Abstract:Machine learning (ML) is playing an increasingly important role in rendering decisions that affect a broad range of groups in society. ML models inform decisions in criminal justice, the extension of credit in banking, and the hiring practices of corporations. This posits the requirement of model fairness, which holds that automated decisions should be equitable with respect to protected features (e.g., gender, race, or age) that are often under-represented in the data.
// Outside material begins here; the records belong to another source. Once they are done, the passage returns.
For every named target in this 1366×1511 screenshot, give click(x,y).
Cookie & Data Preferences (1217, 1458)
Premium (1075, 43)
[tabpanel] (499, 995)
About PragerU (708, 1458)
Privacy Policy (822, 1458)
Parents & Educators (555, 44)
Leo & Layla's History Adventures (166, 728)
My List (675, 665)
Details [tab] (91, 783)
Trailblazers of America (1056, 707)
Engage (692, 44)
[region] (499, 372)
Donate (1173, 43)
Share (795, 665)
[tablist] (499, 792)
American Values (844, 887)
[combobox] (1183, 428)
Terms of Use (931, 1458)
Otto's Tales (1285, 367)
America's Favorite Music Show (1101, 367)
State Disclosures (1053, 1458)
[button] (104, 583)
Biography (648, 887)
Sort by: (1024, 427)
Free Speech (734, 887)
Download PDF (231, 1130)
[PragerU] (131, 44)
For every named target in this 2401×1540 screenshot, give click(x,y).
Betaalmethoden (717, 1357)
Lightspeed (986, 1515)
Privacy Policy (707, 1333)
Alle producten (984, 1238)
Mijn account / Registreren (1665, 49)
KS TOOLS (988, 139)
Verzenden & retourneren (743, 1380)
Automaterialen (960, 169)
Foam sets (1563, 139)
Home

We postulate that this problem of under-representation has a corollary to the problem of imbalanced data learning. This class imbalance is often reflected in both classes and protected features. For example, one class (those receiving credit) may be over-represented with respect to another class (those not receiving credit) and a particular group (females) may be under-represented with respect to another group (males). A key element in achieving algorithmic fairness with respect to protected groups is the simultaneous reduction of class and protected group imbalance in the underlying training data, which facilitates increases in both model accuracy and fairness. We discuss the importance of bridging imbalanced learning and group fairness by showing how key concepts in these fields overlap and complement each other; and propose a novel oversampling algorithm, Fair Oversampling, that addresses both skewed class distributions and protected features. Our method: (i) can be used as an efficient pre-processing algorithm for standard ML algorithms to jointly address imbalance and group equity; and (ii) can be combined with fairness-aware learning algorithms to improve their robustness to varying levels of class imbalance. Additionally, we take a step toward bridging the gap between fairness and imbalanced learning with a new metric, Fair Utility, that combines balanced accuracy with fairness.